Yeah 6' should take care of most jumpers. If you got one that climbs you'll have to put a top on or something angled in or they can still climb out. A footer 3" x 18" has kept mine from digging out.


----------



## Msmith1 (Dec 23, 2007)

well I am building my own set up starting it in the spring... If you are building your own then I would measure the space you have and all that other stuff. I like the idea of building my own I have found out it is cheaper to do it by your self. I am using 6' in height. the 10x10 should do, that is what I think we are doing. I have to ask my mom she is the one putting it together


----------



## OldFortKennels (Mar 10, 2006)

I would say 10x10x6 minimum as I have my dogs in that now. If you are doing it for just one dog and have the room I would go 10x20x6, your dog will THANK YOU!!!! and it will be healthier environment and less boredom. Also if your dog house is at one end you could run a sheet of sheetmetal roofing accross the top of the kennel. They are only about $25 a sheet.
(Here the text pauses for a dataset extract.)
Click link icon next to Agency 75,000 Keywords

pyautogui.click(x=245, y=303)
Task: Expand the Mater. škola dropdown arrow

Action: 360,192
I forgot to mention that if you have any sort of local advertisment paper look in there. We bought three 10x10x6 kennels is very good shape for $100-$130 apiece. So for $250 you could have a nice 10x30! Less than the new price for a 10x10x6.


----------



## tjy52 (Oct 4, 2006)

Thanks guys, that helps a lot. 

Could you explain the 3"X18" footer though?

Thanks again.


----------



## bgblok68 (Jan 4, 2008)

Where the kennel is going to be we took a Ditch Witch ( trencher) and dug a trench (footer) three inches wide and 18 inches deep. Lay out where the post go and set them. Pour the footer/trench with concrete. Now with the fence up the bottom of it will be on top of the concrete. If the dogs try to dig out they will have to dig a hole almost waist deep to get past the concrete and under it.


----------



## Msmith1 (Dec 23, 2007)

my friend has kennels set up the are 6ft in height 10ft long and about 5ft across. when he first told me the size i thought they were really small but when I went over there he has a lot of room for the dogs to just be in and he has the chain and dog houses outside in another part of the yard. Im thinking about using the same size on mine sense i have the house and chain set up so they won't be in there that long. My friend built his own set ups and he has like 4 next to each other with the cover on top he said he only ended up paying like 300 max for the whole set up cover and everything. That is why I decided to make my own but mine will cost more because we are doing the concrete thing.


----------



## K-O Player (Mar 26, 2008)

*another option*

I had to put a footer down along my gate because mine could dig just a lil bit then sqeeze out. Instead of renting a trencher and buying the bags of concrete I used a shovel and gathered together some old cinderblocks that werent being used and dug the trench and put the cinderblocks in and covered them back up to where they are ground level and I havent had a problem since. Although there is more work involved it is a cheap and effective way to get the same result espeicially of you just get the cinderblocks for free. if you look around im sure you could find what you need.


----------



## K-O Player (Mar 26, 2008)

*Ps*

you can also add fence to the bottom of the exsiting fence and bury it however deep you feel is necessary


----------



## dandre77 (Jun 20, 2007)

*Digging Blocker*

I too plan on building my kennel 10x10x6. A frind of mine dug a trench around his kennel 8 inches deep and stuck 2"x8" wood in the them and that stopped his dog from digging out. your dog would have to dig through the wood to get out and i dont see that happening.


----------



## Vilebeast (Feb 29, 2012)

also a very old thread


----------



## RedNoseAPBT (Mar 3, 2012)

12x12x6 is a good sized kennel. I would add roofing to the kennel to prevent the dog from jumping over. I personally like kennels made by L Bar M Ranch. They make heavy duty dog kennels.


----------